Het Fochteloërveen, een hoogveengebied bij Veenhuizen.Beeld Herman Engbers

Zolang koolstof in de natuur is opgeslagen kan het geen broeikasgas worden. Voor die natuurlijke opslag van CO2 wordt vaak naar tropisch oerwoud gekeken. Maar veengebieden en andere ‘wetlands’ zijn zeker zo belangrijk, rekenen ecologen voor.

Ze bestrijken maar 1 procent van het aardoppervlak. Toch ligt in veengebieden, mangroves en andere wetlands 20 procent van alle koolstof die wereldwijd in natuurgebieden opgeslagen. Dat becijferen de Utrechtse ecoloog Ralph Temmink en collega’s deze week in het wetenschappelijk tijdschrift Science.

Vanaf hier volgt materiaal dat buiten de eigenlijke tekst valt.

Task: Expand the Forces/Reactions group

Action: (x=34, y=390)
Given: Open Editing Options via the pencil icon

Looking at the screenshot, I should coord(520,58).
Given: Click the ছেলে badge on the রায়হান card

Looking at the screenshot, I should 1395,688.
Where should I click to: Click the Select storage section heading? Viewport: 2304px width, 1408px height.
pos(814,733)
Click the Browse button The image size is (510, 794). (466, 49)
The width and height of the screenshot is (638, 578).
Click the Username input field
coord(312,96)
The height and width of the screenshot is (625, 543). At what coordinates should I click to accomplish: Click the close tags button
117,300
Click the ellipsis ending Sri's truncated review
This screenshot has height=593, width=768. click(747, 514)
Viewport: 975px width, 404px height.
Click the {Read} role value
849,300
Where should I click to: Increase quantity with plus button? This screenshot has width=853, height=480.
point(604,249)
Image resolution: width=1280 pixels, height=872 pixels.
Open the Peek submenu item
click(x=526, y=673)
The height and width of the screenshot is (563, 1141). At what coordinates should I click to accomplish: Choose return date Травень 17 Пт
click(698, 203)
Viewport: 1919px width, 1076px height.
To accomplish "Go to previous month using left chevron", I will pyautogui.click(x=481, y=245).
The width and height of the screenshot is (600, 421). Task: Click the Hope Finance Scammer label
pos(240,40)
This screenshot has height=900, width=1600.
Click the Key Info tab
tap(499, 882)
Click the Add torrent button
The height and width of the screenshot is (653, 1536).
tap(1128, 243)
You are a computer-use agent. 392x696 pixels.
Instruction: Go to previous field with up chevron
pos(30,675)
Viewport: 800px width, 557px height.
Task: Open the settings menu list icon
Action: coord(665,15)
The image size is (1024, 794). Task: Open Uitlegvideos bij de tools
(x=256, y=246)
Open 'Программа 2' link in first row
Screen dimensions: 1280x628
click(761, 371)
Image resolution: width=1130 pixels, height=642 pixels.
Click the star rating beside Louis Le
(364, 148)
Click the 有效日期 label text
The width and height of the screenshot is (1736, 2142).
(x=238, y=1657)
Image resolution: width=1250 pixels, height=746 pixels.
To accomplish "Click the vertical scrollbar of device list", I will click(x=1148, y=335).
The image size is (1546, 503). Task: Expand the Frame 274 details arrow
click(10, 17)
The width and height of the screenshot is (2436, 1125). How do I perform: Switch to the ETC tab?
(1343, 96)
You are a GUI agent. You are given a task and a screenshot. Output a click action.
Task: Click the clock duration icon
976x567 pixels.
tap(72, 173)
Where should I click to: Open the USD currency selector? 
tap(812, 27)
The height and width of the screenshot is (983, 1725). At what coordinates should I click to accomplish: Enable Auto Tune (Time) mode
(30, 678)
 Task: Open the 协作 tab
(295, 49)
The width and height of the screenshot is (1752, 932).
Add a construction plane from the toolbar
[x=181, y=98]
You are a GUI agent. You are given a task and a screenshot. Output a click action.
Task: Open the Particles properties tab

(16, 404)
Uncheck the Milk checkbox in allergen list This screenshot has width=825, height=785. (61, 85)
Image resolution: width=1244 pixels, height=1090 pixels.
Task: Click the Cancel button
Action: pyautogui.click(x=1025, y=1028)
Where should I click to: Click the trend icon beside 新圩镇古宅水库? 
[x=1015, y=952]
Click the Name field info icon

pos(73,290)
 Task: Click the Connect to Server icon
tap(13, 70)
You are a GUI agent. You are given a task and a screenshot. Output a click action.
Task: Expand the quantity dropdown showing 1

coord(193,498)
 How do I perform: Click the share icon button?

Voor zijn onderzoek ploos Temmink de internationale literatuur na op alle informatie over koolstof in bodems en planten. “Veel collega’s hadden al vergelijkingen gemaakt op onderdelen. Meestal werd daarbij de vergelijking gemaakt met het tropisch oerwoud. Dat is de spreekwoordelijke spons, die heel veel koolstof opslaat in organisch materiaal. Ik vond dus veel publicaties die beschrijven hoe belangrijk veengebieden zijn ten opzichte van de tropische oerwouden, of mangrovebossen ten opzichte van diezelfde tropische oerwouden. Maar vreemd genoeg had nog niemand alle cijfers op één en dezelfde manier naast elkaar gezet”, zegt Temmink.

Verrassende conclusies

Doe je dat wel, dan kom je tot verrassende conclusies. De grootste hoeveelheid organisch koolstof, dus afkomstig van planten of dieren, zit in de oceanen: in totaal ongeveer 700 petagram, ofwel 700 biljoen kilogram. Kijk je naar de rest van de organische stof – voornamelijk planten en plantenresten in de bodem – dan zit er bijna net zoveel (600 petagram) in de bodems van veengebieden. Dat is ook net zoveel als de 400 petagram in de bosbodems plus de 200 petagram bovengronds, in stammen, takken en bladeren van alle bossen samen.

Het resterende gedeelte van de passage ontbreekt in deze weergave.